● EXTRACT:
********************

It would be a good idea to spend some time reading the basics and this page would be dedicated for that.
Why do we care about variable type (in the context of Machine Learning)?
Understanding the variable types gives us the power to treat them appropriately. For instance, it would help us in avoiding mistakes like doing an average on postal codes or taking ratio of two pH values. It also helps us choosing appropriate operation on the variable based on the context. For example, in a psychological study of perception, different colors would be regarded as nominal. In a physics study, color is quantified by wavelength, so color would be considered a ratio variable.
Feature
Feature (aka Variable) is a measurable property or attribute of an observation. An example would be while studying about performance of cars the possible features would be- Number of Cylinders
- Miles Per Gallon (or Kilometers Per Liter)

********************

● DATA:

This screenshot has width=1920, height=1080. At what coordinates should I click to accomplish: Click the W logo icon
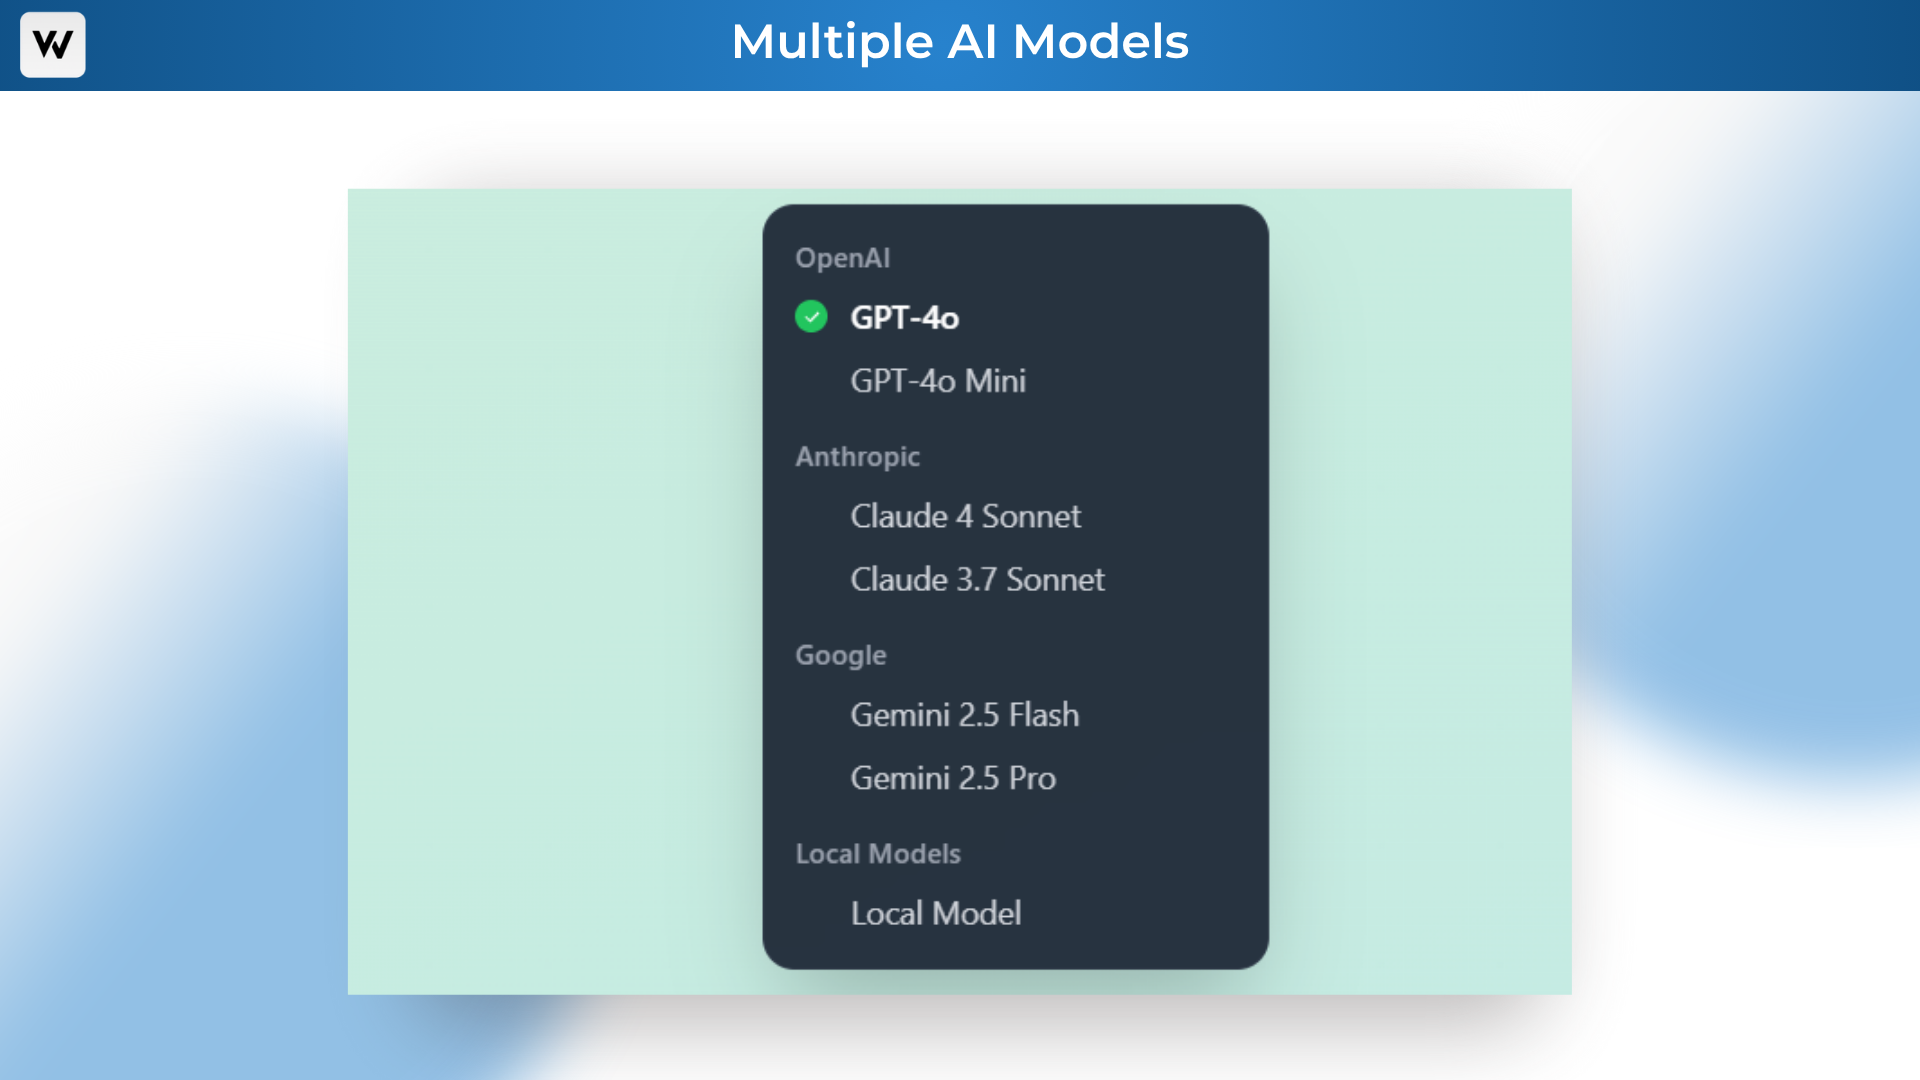pyautogui.click(x=52, y=45)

********************

● DIRECTIONS:
A. According to the passage on variable types, how is color treated in a physics study?
B. Continue the passage on variable types from the point where it stops.
None of the data is relevant here.

● THE REPLIES:
A. It is quantified by wavelength, so color is considered a ratio variable.

B.
- Horse Power
- Weight
- Number of Gears
- Type of Transmission
Label
Label represents the outcome of the or the output whose variation is being studied. An example would be the learning problem shown below. Here the examples are labeled '1' and '0'. In this case, animals are marked with '1' and others with '0'.Label is also referred as 'Explained Variable' or 'Dependent Variable' The dependent variable responds to the independent variable and for this reason it is called 'dependent' variable.
Dataset
Dataset (or Data Set) is simply a collection of observations. Typically its the data collection in rows and columns where columns correspond to feature/label and rows correspond to the observations. Most popular dataset format used is spreadsheet which is powerful for quick analysis.Data (Variable) Type
Data is often classified as below based on the nature of the data.Please Note: This is different the 'datatype' defined in database realm.
Quantitative Variable
Quantitative Variable is expressed in numerical form and therefore arithmetic operations can be performed on them. Quantitative Variable can be further classified as follows-
Continuous Variable
A continuous variable can take values between two numbers. This variable can take infinitely many values.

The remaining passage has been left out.